Task inputs:
==*==

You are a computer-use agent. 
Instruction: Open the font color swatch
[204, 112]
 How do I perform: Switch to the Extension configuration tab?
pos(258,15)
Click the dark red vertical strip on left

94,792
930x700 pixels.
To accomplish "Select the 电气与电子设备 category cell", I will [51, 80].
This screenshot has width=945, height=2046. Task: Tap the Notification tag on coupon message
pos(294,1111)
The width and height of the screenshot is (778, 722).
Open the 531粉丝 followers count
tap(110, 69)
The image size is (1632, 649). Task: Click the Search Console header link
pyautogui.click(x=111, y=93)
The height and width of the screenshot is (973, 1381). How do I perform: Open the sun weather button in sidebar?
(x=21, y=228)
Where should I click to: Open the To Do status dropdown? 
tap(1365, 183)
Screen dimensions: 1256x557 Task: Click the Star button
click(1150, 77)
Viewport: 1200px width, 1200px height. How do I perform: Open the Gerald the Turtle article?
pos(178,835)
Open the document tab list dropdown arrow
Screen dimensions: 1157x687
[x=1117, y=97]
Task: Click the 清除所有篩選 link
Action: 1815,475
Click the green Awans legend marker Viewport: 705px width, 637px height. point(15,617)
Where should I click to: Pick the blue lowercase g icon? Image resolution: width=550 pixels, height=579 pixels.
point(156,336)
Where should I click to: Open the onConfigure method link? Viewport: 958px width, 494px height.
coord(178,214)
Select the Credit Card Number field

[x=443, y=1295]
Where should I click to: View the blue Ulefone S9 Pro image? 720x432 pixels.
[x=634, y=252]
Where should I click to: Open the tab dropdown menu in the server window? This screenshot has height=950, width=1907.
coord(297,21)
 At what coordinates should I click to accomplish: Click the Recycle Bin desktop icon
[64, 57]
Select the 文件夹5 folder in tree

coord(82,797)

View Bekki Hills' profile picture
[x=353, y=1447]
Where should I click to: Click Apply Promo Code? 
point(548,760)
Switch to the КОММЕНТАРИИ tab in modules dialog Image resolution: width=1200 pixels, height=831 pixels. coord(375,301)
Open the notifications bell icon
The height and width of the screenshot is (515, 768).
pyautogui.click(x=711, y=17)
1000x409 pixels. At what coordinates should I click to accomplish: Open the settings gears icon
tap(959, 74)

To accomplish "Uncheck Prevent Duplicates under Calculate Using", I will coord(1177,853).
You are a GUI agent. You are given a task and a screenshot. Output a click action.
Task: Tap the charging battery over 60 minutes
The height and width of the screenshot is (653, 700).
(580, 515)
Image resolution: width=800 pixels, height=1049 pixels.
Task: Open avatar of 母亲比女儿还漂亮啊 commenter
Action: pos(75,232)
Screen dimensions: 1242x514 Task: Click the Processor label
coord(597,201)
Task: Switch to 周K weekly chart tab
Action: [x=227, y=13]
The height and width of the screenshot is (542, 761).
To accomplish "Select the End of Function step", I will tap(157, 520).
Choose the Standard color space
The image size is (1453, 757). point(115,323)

==*==

Task: Reproduce the records word for word, from their first line down to and including the line that contains "coord(82,797)".

Answer to the problem:
You are a computer-use agent. 
Instruction: Open the font color swatch
[204, 112]
 How do I perform: Switch to the Extension configuration tab?
pos(258,15)
Click the dark red vertical strip on left

94,792
930x700 pixels.
To accomplish "Select the 电气与电子设备 category cell", I will [51, 80].
This screenshot has width=945, height=2046. Task: Tap the Notification tag on coupon message
pos(294,1111)
The width and height of the screenshot is (778, 722).
Open the 531粉丝 followers count
tap(110, 69)
The image size is (1632, 649). Task: Click the Search Console header link
pyautogui.click(x=111, y=93)
The height and width of the screenshot is (973, 1381). How do I perform: Open the sun weather button in sidebar?
(x=21, y=228)
Where should I click to: Open the To Do status dropdown? 
tap(1365, 183)
Screen dimensions: 1256x557 Task: Click the Star button
click(1150, 77)
Viewport: 1200px width, 1200px height. How do I perform: Open the Gerald the Turtle article?
pos(178,835)
Open the document tab list dropdown arrow
Screen dimensions: 1157x687
[x=1117, y=97]
Task: Click the 清除所有篩選 link
Action: 1815,475
Click the green Awans legend marker Viewport: 705px width, 637px height. point(15,617)
Where should I click to: Pick the blue lowercase g icon? Image resolution: width=550 pixels, height=579 pixels.
point(156,336)
Where should I click to: Open the onConfigure method link? Viewport: 958px width, 494px height.
coord(178,214)
Select the Credit Card Number field

[x=443, y=1295]
Where should I click to: View the blue Ulefone S9 Pro image? 720x432 pixels.
[x=634, y=252]
Where should I click to: Open the tab dropdown menu in the server window? This screenshot has height=950, width=1907.
coord(297,21)
 At what coordinates should I click to accomplish: Click the Recycle Bin desktop icon
[64, 57]
Select the 文件夹5 folder in tree

coord(82,797)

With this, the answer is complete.